What you will do — Return all lines from the listing below in which "Given" appears.
*** Input records ***
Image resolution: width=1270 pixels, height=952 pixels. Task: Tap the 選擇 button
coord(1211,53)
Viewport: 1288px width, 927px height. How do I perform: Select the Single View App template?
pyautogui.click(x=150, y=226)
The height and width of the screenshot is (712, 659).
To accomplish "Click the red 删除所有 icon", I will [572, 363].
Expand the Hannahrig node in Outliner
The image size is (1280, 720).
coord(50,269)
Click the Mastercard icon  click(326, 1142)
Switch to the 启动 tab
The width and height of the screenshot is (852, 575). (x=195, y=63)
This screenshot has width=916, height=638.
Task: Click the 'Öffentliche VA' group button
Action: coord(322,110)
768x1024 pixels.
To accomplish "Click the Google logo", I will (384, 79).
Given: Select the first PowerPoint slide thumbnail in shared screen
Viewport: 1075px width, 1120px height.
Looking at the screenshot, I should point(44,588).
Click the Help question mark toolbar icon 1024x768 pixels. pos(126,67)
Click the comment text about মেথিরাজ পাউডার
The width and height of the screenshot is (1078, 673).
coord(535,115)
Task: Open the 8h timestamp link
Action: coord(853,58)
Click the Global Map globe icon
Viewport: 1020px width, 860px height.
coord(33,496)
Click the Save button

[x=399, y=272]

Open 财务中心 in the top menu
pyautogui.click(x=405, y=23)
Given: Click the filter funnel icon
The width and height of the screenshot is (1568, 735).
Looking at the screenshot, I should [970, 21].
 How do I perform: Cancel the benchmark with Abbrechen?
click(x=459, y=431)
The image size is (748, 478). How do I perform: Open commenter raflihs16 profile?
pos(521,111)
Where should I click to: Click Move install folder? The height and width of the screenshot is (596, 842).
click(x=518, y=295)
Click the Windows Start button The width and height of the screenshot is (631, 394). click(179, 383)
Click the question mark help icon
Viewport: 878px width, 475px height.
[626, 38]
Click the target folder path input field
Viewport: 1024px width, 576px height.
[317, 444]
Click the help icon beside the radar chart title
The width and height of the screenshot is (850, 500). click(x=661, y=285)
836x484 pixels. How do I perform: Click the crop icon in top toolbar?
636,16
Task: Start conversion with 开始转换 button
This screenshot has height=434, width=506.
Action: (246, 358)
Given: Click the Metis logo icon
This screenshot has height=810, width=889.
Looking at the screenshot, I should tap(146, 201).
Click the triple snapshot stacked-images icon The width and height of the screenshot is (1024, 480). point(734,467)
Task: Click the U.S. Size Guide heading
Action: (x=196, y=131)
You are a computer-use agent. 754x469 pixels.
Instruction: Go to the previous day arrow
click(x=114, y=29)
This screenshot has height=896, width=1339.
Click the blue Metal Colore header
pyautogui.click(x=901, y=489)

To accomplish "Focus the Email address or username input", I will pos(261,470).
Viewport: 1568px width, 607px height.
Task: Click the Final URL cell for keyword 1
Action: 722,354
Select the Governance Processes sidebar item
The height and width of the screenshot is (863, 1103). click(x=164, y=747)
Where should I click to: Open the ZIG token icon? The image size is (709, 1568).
*** End of Input records ***
Result —
Given: Select the first PowerPoint slide thumbnail in shared screen
Given: Click the filter funnel icon
Given: Click the Metis logo icon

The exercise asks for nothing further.